_SELECTED EXTRACT_:
>>>>
Go Down

Topic: Arduino pitch detection in realtime (using autocorrelation and peak detection) (Read 6799 times) previous topic - next topic

Grumpy_Mike

Basically an array, with an input pointer and an output pointer given by variables. Two ways you can arrange this but nothing much to choose between them. Have the input pointer pointing to the next free buffer space and the output pointer to the next output value. When ever you put something in or take something out you increment the pointers and make them wrap round, that is start again at zero when it reaches the size of the array.

If on incrementing the input pointer it exceeds the output pointer then your buffer has overflowed.

barthulsen

Thanks! I was thinking about the following. The sample rate determines the resolution, and it is limited by the amount of samples that are taken due to the fact that I do not want to use a lot of memory and I need at least two times the largest period for the autocorrelation to work. What if I use interrupts to get the maximum sample rate for the highest frequency, and bring it down for the other strings / frequencies by ignoring some of the samples. If I'm not mistaken, by doing this I can get a fairly good and above all constant resolution. Combined with interpolation it might be accurate enough for the project to work. What do you think about this idea?

Grumpy_Mike

Well that is known as sub sampling, you are best doing this by altering the timing on the interrupt. However the problem is that you must not fall below the Nyquist rate otherwise the aliasing will give you false results. You get this problem if you sample slower or simply ignore samples.

barthulsen

Hi,

I've been using interrupts to use the maximum sample frequency for every string. I've combined it with continuous sampling on A0. The OCR value is calculated with the following formula:

OCR1A = (time between interrupts / 0.0000000625) - 1

The time between the interrupts is calculated with the maximum period, which I expect to be at a frequency that is about 10 Hz (this is the correction) lower than the fundamental. This period is multiplied with 2, to get the desired window for the autocorrelation, and then divided by the number of samples. See below:

OCR value = 2 * (1 / (string - correction)) / arraySize / 0.0000000625 - 1

The sample frequency is calculated with this OCR value, to eliminate rounding errors.
While testing I noticed that the resolution is better when I change the 2 to 3 or 4. So instead of using 2 periods, I'm using 3 or 4 and therefore lowering the sample frequency. Actually, it's also quite unstable when using the formula above. The results with the increased number of periods are reasonable. However, I'd like to know what is wrong with my calculations and how that I can improve them. I've attached the code.

Thanks in advance,
Bart

MrMark

If I understand correctly, you're getting better results with a sample rate such that you get 3 or 4 full cycles of the fundamental frequency in your 500 sample buffer rather than just 2 full cycles.
<<<<
_WORK TO DO_:
[a] In the pitch detection thread, replace "arraySize" with "bufferSize" and write out everything from "OCR value = 2" down to "eliminate rounding errors.".
[b] Duplicate the listing from the line containing "I perform: Point" down to the line containing "click(x=472, y=55)", with both of those lines included.

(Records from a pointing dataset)
>>>>
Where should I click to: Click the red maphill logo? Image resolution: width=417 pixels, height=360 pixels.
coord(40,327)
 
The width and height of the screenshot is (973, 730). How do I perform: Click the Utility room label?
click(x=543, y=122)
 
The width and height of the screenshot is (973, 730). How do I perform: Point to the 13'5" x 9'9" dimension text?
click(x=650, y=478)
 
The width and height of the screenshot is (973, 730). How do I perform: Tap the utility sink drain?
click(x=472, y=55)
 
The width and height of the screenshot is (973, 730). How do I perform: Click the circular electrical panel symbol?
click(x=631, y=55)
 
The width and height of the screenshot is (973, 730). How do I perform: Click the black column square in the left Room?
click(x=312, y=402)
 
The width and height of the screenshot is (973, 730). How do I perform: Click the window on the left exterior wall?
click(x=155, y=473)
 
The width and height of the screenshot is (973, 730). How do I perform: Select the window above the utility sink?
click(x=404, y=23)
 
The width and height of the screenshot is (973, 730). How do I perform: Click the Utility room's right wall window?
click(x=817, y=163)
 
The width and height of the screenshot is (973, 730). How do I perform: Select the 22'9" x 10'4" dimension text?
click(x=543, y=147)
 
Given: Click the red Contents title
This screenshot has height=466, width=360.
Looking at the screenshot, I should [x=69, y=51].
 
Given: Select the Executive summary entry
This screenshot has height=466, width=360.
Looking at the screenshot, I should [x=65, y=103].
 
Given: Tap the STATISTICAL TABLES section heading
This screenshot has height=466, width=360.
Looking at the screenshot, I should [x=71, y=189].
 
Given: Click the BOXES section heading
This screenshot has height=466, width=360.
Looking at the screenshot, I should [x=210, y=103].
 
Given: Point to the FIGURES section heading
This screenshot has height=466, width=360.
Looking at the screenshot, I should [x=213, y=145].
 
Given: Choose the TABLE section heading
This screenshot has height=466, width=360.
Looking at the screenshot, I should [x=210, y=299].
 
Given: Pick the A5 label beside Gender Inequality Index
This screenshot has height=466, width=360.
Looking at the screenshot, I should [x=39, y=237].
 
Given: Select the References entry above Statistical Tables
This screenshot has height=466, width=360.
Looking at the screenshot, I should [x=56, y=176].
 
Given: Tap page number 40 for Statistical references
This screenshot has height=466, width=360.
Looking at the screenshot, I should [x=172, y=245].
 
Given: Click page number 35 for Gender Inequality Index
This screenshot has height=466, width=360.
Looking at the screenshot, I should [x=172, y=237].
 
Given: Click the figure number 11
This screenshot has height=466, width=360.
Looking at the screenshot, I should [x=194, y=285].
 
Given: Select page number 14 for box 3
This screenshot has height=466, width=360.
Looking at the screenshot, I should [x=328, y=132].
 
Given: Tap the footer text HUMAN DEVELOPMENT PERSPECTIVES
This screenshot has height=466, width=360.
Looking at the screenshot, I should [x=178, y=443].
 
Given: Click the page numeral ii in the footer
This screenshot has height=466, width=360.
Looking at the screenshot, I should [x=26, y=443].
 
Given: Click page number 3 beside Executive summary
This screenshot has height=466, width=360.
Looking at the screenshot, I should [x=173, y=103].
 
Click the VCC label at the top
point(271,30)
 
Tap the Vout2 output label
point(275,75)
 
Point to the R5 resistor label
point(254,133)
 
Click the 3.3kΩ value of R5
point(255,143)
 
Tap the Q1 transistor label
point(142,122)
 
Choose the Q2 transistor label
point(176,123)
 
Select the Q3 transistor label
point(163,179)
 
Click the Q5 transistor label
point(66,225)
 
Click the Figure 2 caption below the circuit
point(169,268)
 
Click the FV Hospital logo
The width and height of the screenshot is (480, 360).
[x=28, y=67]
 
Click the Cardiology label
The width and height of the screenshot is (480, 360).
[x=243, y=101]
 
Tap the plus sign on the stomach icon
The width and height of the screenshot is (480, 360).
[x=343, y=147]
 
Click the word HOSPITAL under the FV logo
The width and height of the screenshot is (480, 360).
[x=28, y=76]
<<<<
_ANSWERS TO THE PROBLEMS_:
[a]
OCR value = 2 * (1 / (string - correction)) / bufferSize / 0.0000000625 - 1

The sample frequency is calculated with this OCR value, to eliminate rounding errors.

[b]
The width and height of the screenshot is (973, 730). How do I perform: Point to the 13'5" x 9'9" dimension text?
click(x=650, y=478)
 
The width and height of the screenshot is (973, 730). How do I perform: Tap the utility sink drain?
click(x=472, y=55)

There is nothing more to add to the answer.